Resistance to Legalisation

That’s if they can find a doctor willing to prescribe it. Despite the will of German citizens, authorities seem to prefer prevention through abstinence rather than fighting drug addiction after the fact (alcohol and tobacco excepted). Cannabis-related arrests accounted for more than 60% of all drug-related offences, rising from 132,745 to 145,915 (not including trafficking, smuggling, or possession of large quantities).

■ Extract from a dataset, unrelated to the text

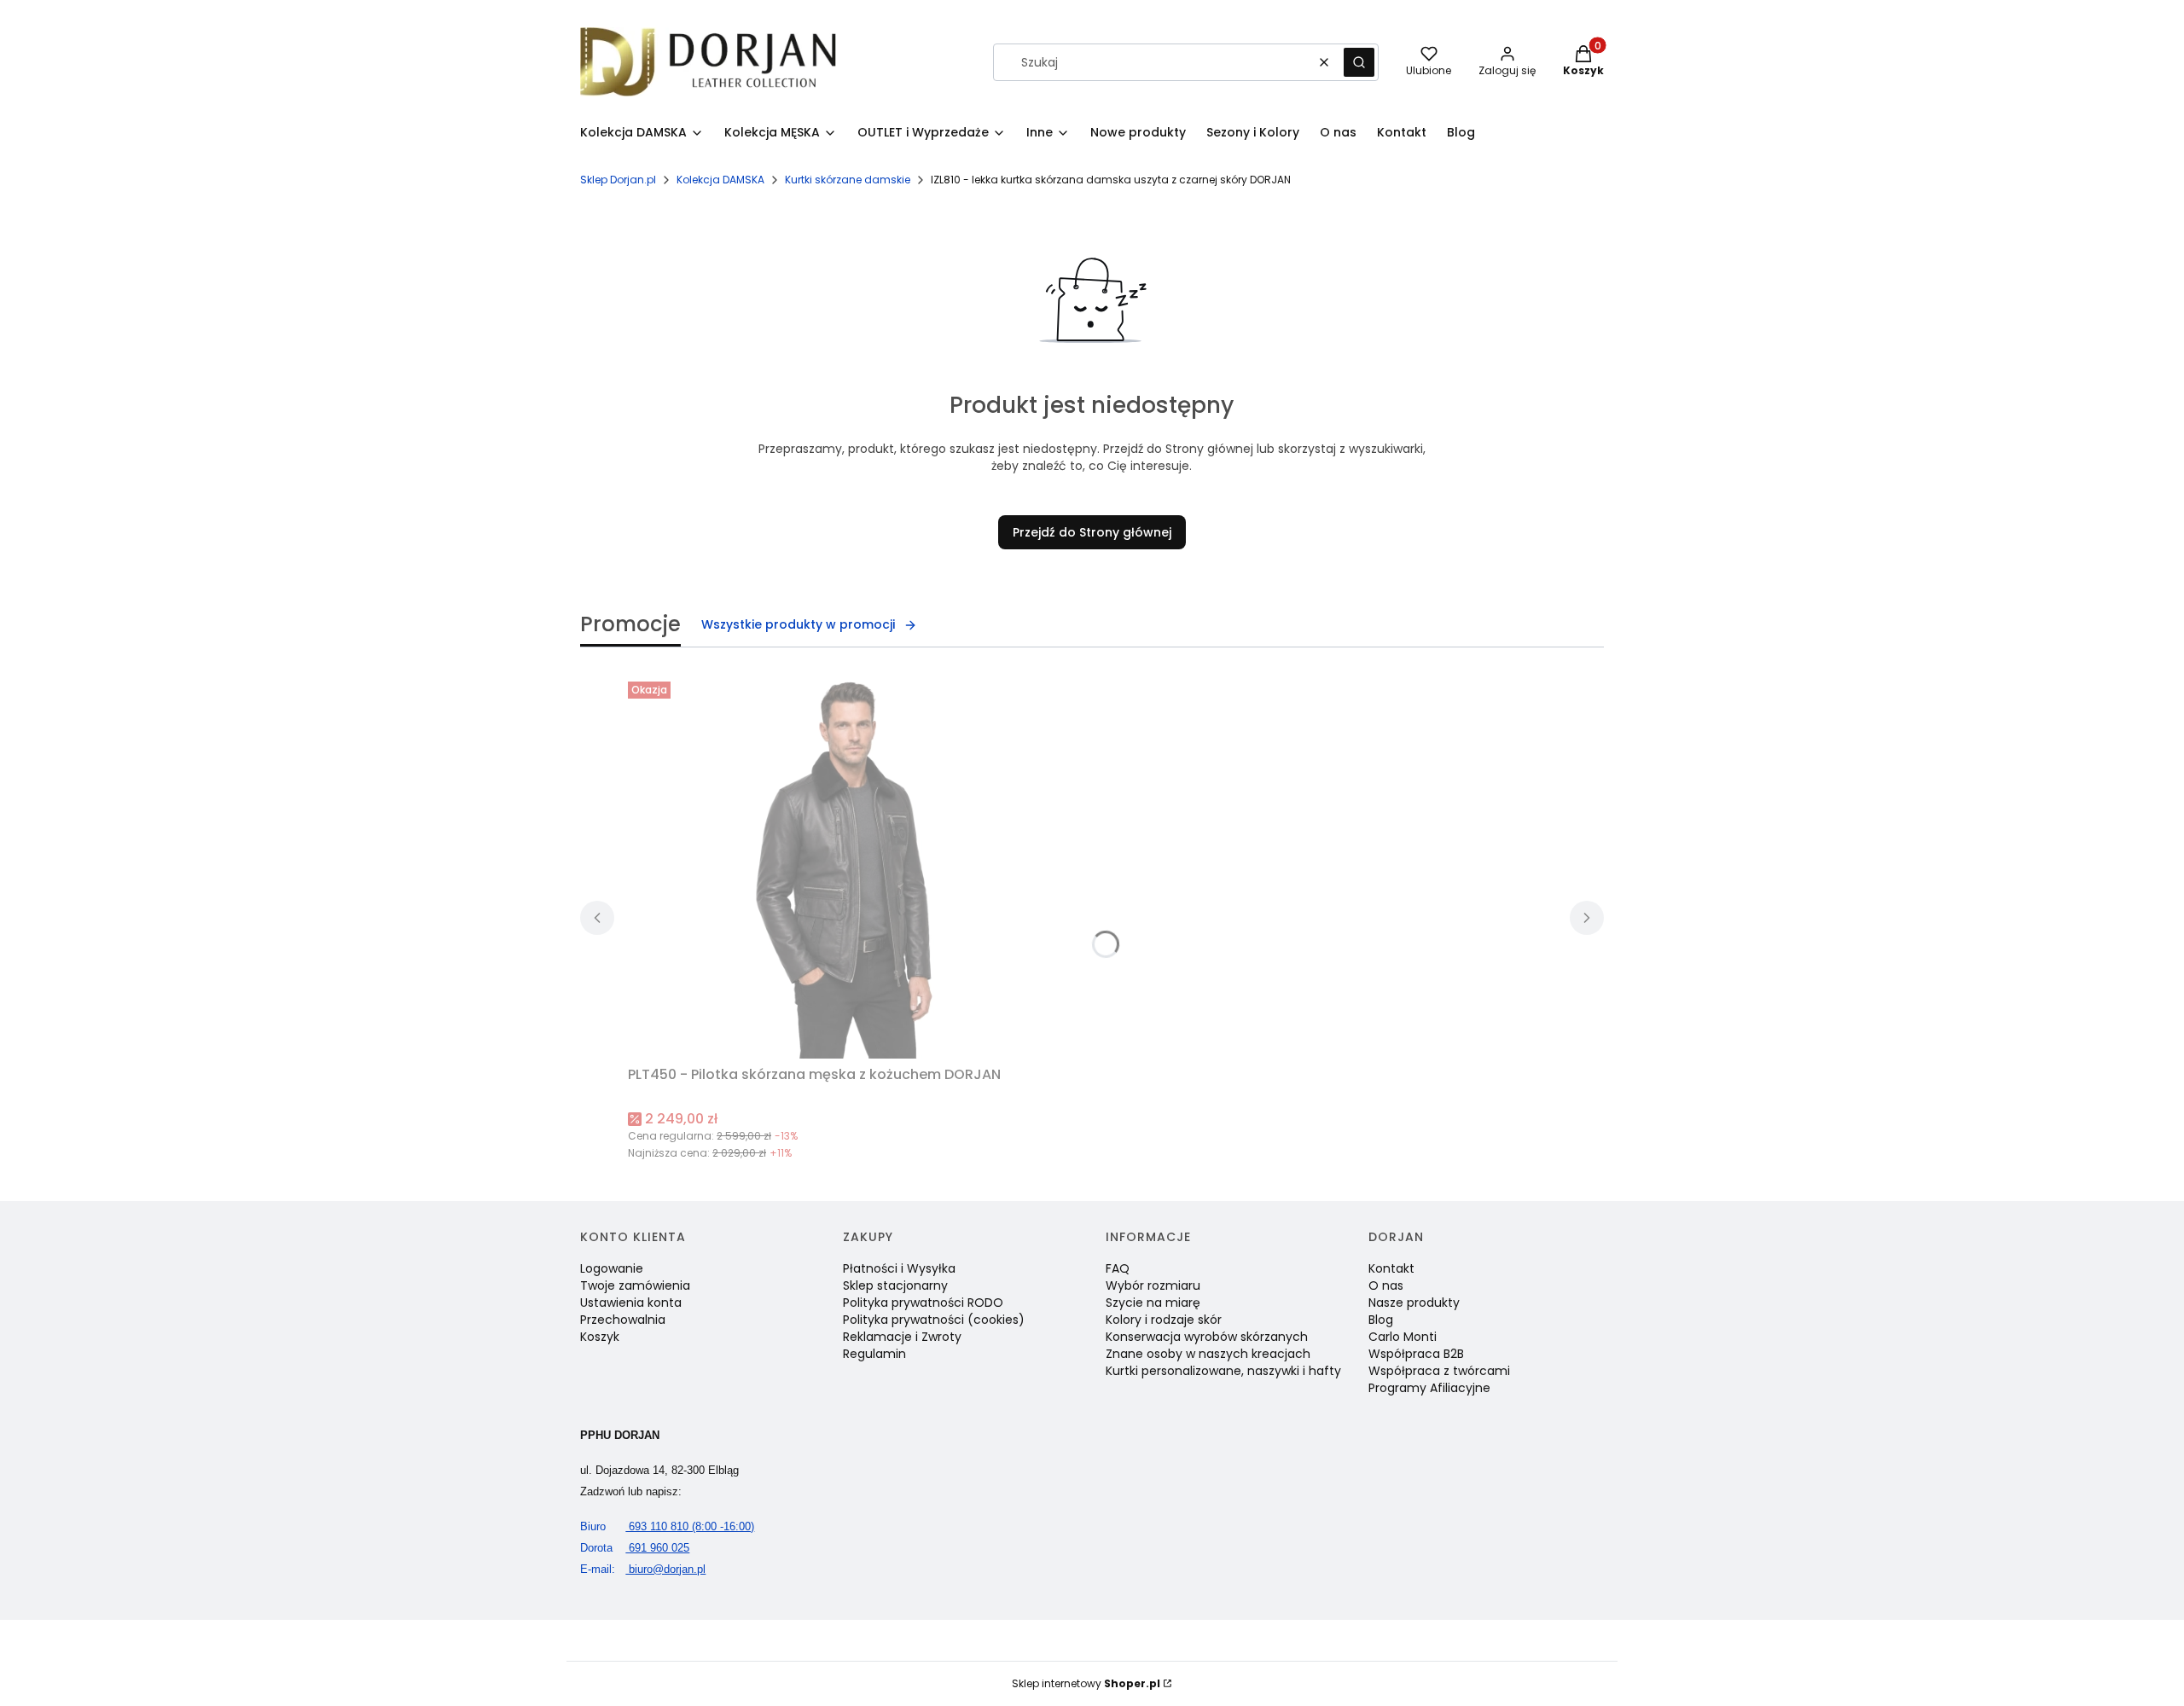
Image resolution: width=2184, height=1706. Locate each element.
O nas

This lag between the people and medical/law enforcement professionals is puzzling because there has never been a reported death from overdosing on cannabis.

Dangerous Drugs

Far more dangerous and addictive are opioids, including heroin and prescription pills. In 2015, the European Monitoring Centre for Drugs and Drug Addiction (EMCCDA) reported 8,441 overdose deaths in Europe, with 15% in Germany (the second highest percentage; Britain was first with 31%). Germany’s increase over 2014 figures was 9%, higher than Europe’s overall increase of 6%.

In addition to treating other medical conditions, cannabis may also replace opioids in some treatments, such as chronic pain, and help in fighting drug addiction to heroin or opioid prescription pills.

The CDU support for marijuana legalisation may be a cynical ploy. Merkel also recently allowed a vote on same-sex marriage, which was expected to pass, after the SDP made it a red line for any future coalition government. If that’s the case, and the Christian Democrats remain in power, expect a future fight over the continued use of medical marijuana. For this election, it seems to be a non-issue.